------ EXTRACTO DEL DOCUMENTO ------

La sociedad del espectáculo y el homo videns

”El espectáculo en general, como
inversión concreta de la vida,
es el movimiento autónomo
de lo no-viviente”.
Guy Debord

 

Las agencias de prensa reseñaban a comienzos del mes de junio, que dos niñas de doce años apuñalaron a su mejor amiga para poder acceder al reino de Slenderman, líder imaginario de un sitio virtual, que exige como condición para subir a su reino, que los aspirantes maten a alguien. Los gestores del sitio afirmaron no ser responsables en modo alguno, pues consideran que el reconocimiento de la línea que separa la realidad de la ficción es un asunto personal.

 

El hecho, que se divulgó como una anécdota más de las consecuencias del desvanecimiento de la frontera entre lo ficticio y lo real vela que la realidad misma se ha vuelto problemática de definir. Pues, los acontecimientos que el sentido común considera reales, al ser difundidos por los mismos canales y en el mismo formato que los ficticios, terminan mezclados e indistinguibles en el imaginario del receptor.

 

Además, la creación y difusión masiva de sucesos como la existencia de armas de destrucción masiva en el Irak de Saddam Hussein, con la que se justificó la invasión y destrucción de ese país, dejan la sensación en los lectores o los video-escuchas, que lo que presentan los medios es todo de igual naturaleza y que allí carece de sentido la distinción entre invención y realidad.

 

De la acción a la contemplación

 

La conversión acelerada de los seres humanos en pasivos espectadores, para quienes lo mejor de sus “experiencias” son las sensaciones que perciben en otros individuos reales o imaginarios que gozan, sufren o descansan frente a ellos según las narrativas de los medios de masas, es una de las características más marcadas de la llamada era de la postmodernidad, que empieza a convertirse en una amenaza tan grande como el deterioro del medio físico natural. En últimas, se es feliz o infeliz en la medida que otro lo sea y no como resultado del propio devenir, de tal forma que se suplanta la búsqueda de la realización personal a través de la praxis por una observación complaciente en la que tiene lugar una satisfacción fantasmal del deseo.

------

» **EJERCICIO ESCRITO**:
Retoma, por favor, el texto sobre la sociedad del espectáculo y el homo videns justo después de su última oración.

------ EXTRACTO DE ORIGEN ------

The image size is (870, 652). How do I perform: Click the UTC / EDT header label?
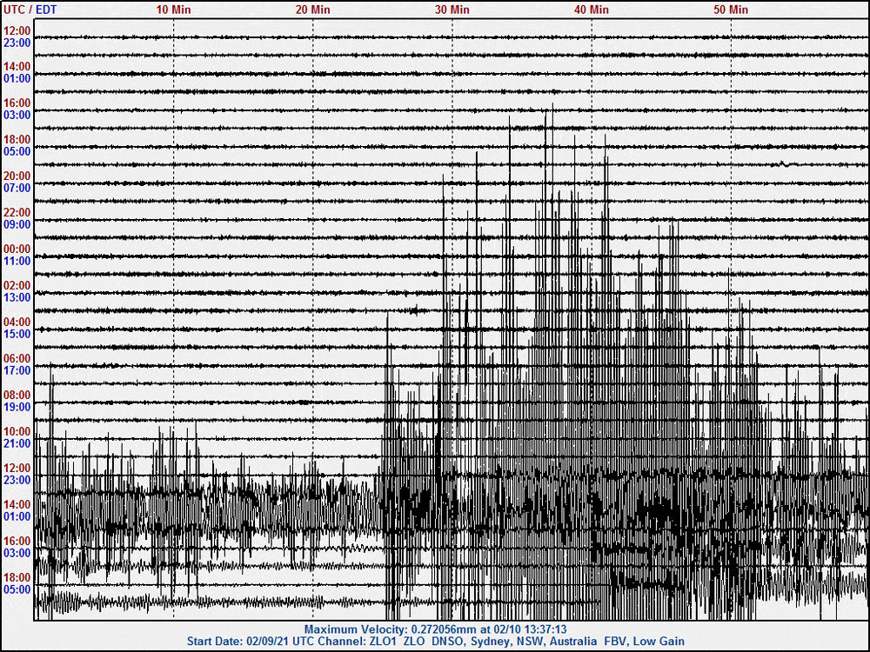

------

» **RESPUESTA A CONTINUACIÓN**:
Que la vida se vive cada vez más como un espectáculo, lo expone por primera vez de forma sistemática y crítica el pensador francés Guy Debord en un texto considerado hoy clásico titulado, precisamente, La sociedad del espectáculo. Debord sostiene que la profundización de la división del trabajo en especializaciones y sub-especializaciones, conduce a la mercantilización creciente de los objetos y actividades necesarias para la supervivencia así como a la fragmentación sin precedentes de la vida, llevándonos a una vida mediatizada en la que los seres humanos desconocen las condiciones mismas de su sobrevivencia. En el siglo XXI los jóvenes, por ejemplo, no son solamente hijos, sino estudiantes, hinchas del club deportivo de sus amores, socios del gimnasio, misioneros de una ONG, fieles de una religión, miembros de un videojuego de culto y de numerosas redes sociales en las que lo fundamental es la membresía, pues lo esencial es la “conectividad” que te permite ver y ser visto.

 

Según la empresa Nielsen, una persona ve la televisión cinco horas diarias en promedio, lo que representa para una esperanza de vida de 78 años, la no despreciable cifra de 142.350 horas, es decir 16 años y tres meses, que equivalen, más o menos, al 21% del tiempo de vida total y a por lo menos el 50% del tiempo no laboral en vigilia. Si sumamos a lo anterior que en promedio se consumen, en la actualidad, entre 53 minutos y dos horas diarias en internet, podemos estar hablando de que pasamos entre el 60 y el 70% de nuestro tiempo no laboral activo frente a una pantalla. Los espectáculos deportivos en “vivo”, los conciertos musicales y el cine completan el escenario del homo-videns, cuyo culto a la contemplación es cada vez mayor.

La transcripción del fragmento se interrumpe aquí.